====== Records for processing
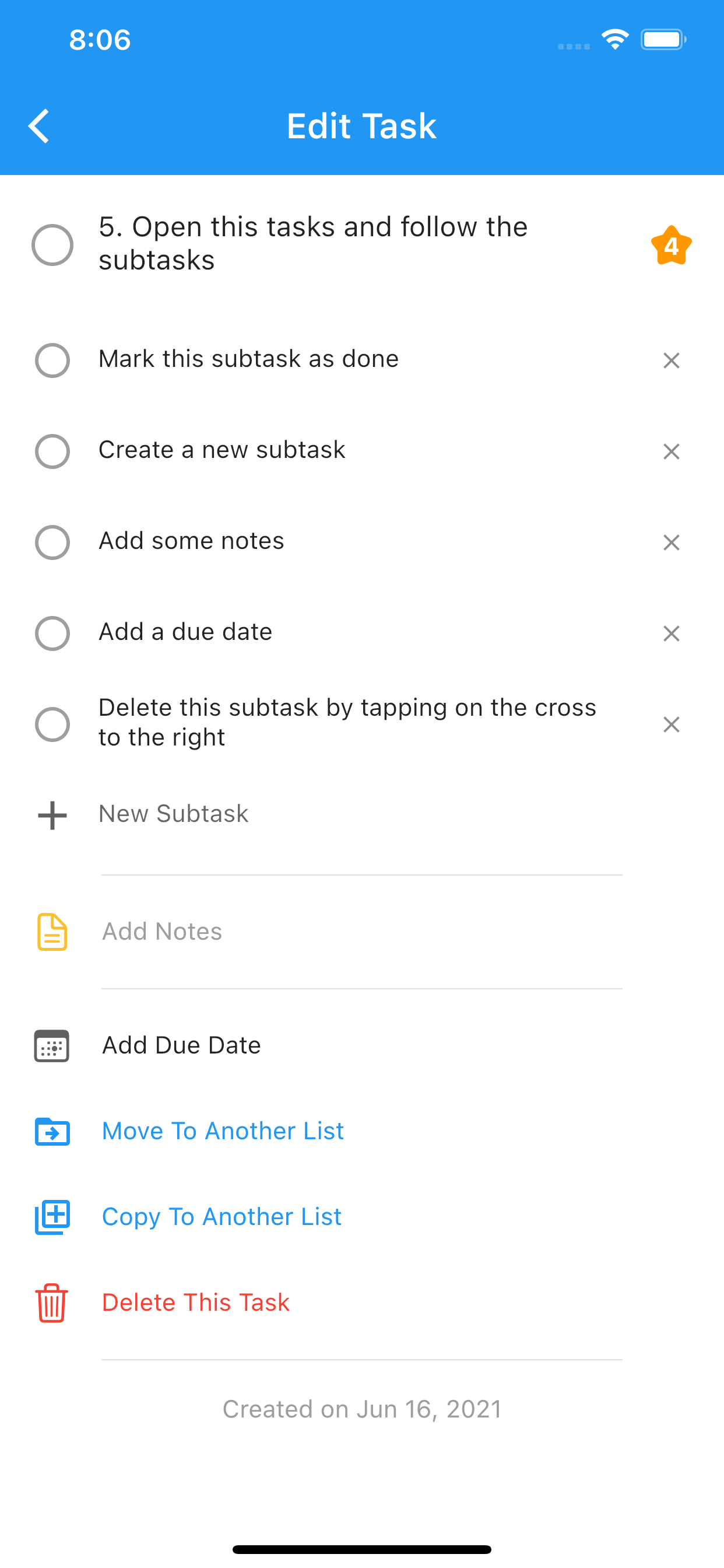This screenshot has width=724, height=1568.
Task: Check off 'Mark this subtask as done'
Action: [52, 360]

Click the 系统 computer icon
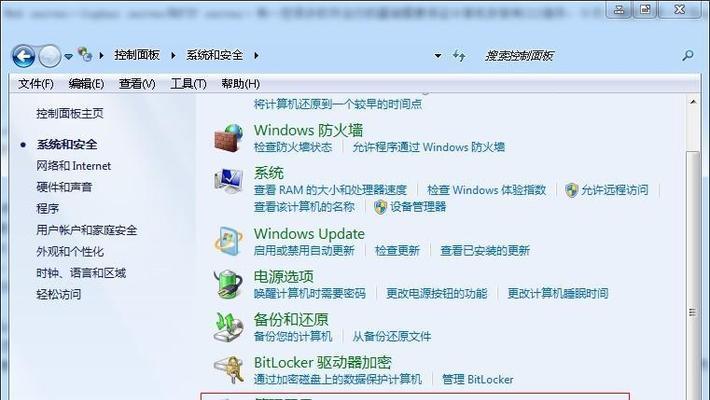(x=228, y=180)
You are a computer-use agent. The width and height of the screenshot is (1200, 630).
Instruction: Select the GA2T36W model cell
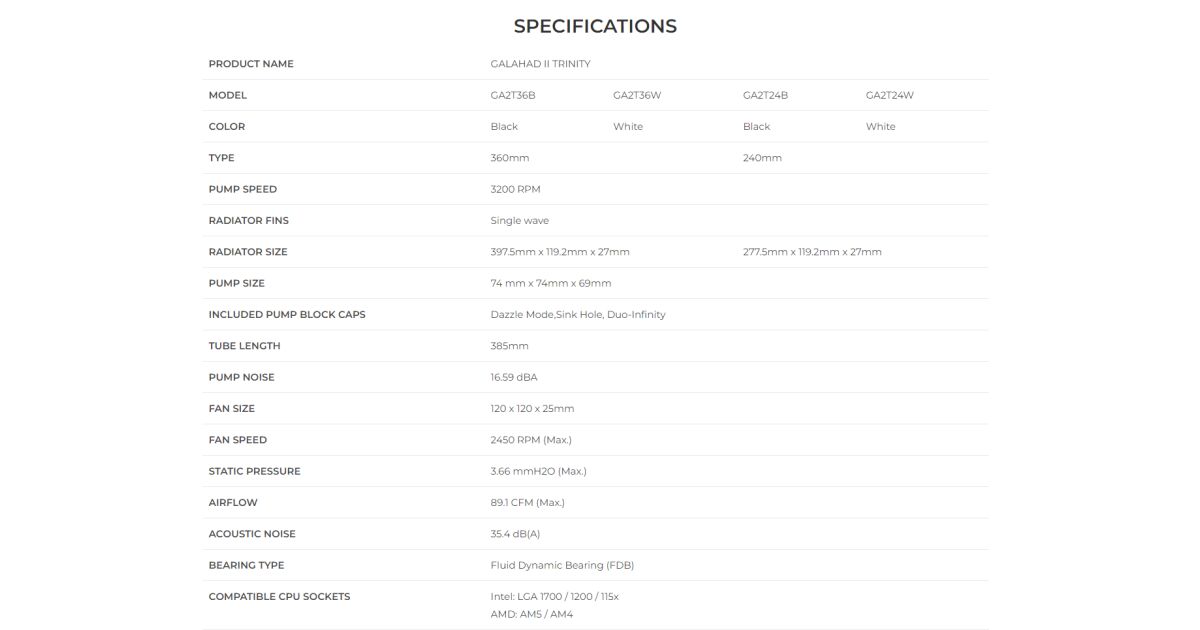[637, 96]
============
— Set exercise —
Switch "Click" to "Tap" in the material above and give it back with nothing else changed. Leave the pictures out.

— Written solution —
This screenshot has width=724, height=1568.
Task: Check off 'Mark this subtask as done'
Action: [52, 360]

Tap the 系统 computer icon
(x=228, y=180)
You are a computer-use agent. The width and height of the screenshot is (1200, 630).
Instruction: Select the GA2T36W model cell
[637, 96]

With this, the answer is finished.